Given records
╭──

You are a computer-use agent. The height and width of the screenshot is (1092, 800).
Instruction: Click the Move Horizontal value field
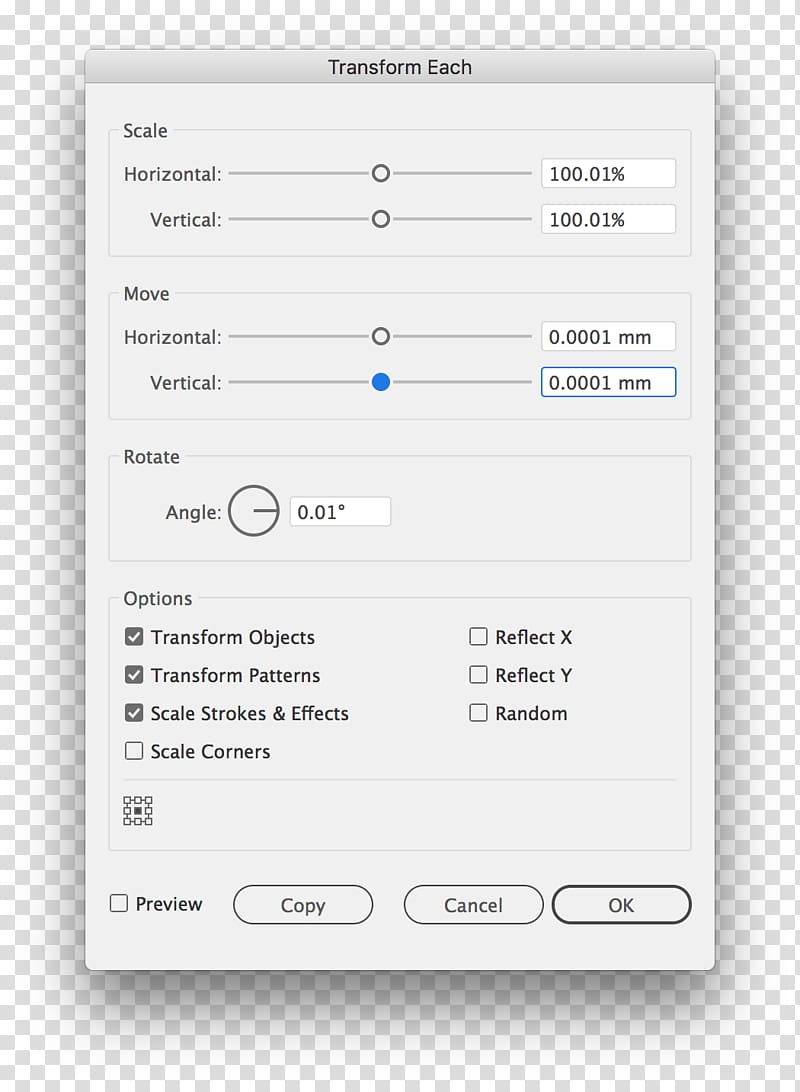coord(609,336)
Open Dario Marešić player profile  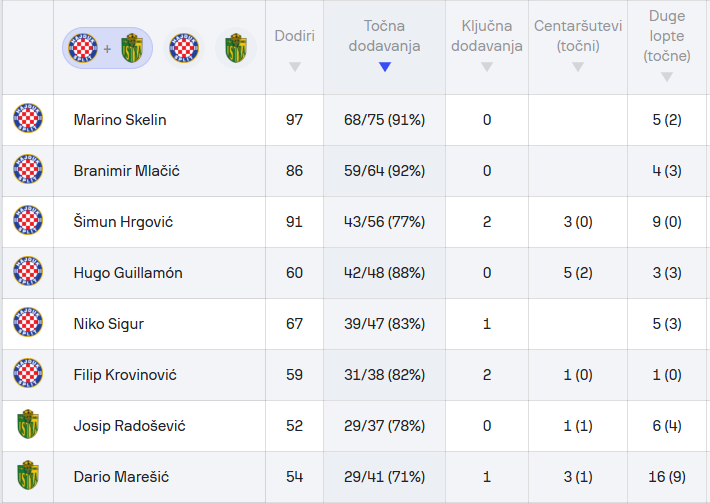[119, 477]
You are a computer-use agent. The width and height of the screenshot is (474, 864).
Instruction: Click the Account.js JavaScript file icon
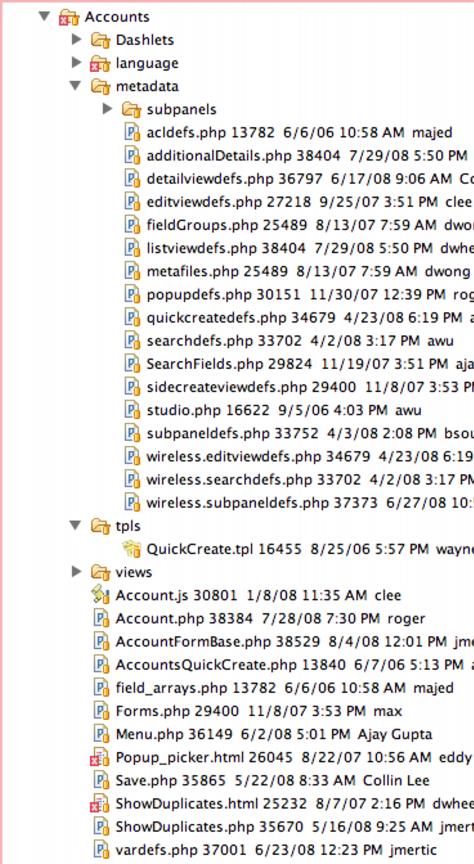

╰──

Task brief
Give the lines from the one containing "You are a computer-use agent. The width" through the end of the entries as a JSON list of strings, one string per line, with blank lines and pictures left out.

Answer below
[
  "You are a computer-use agent. The width and height of the screenshot is (474, 864).",
  "Instruction: Click the Account.js JavaScript file icon"
]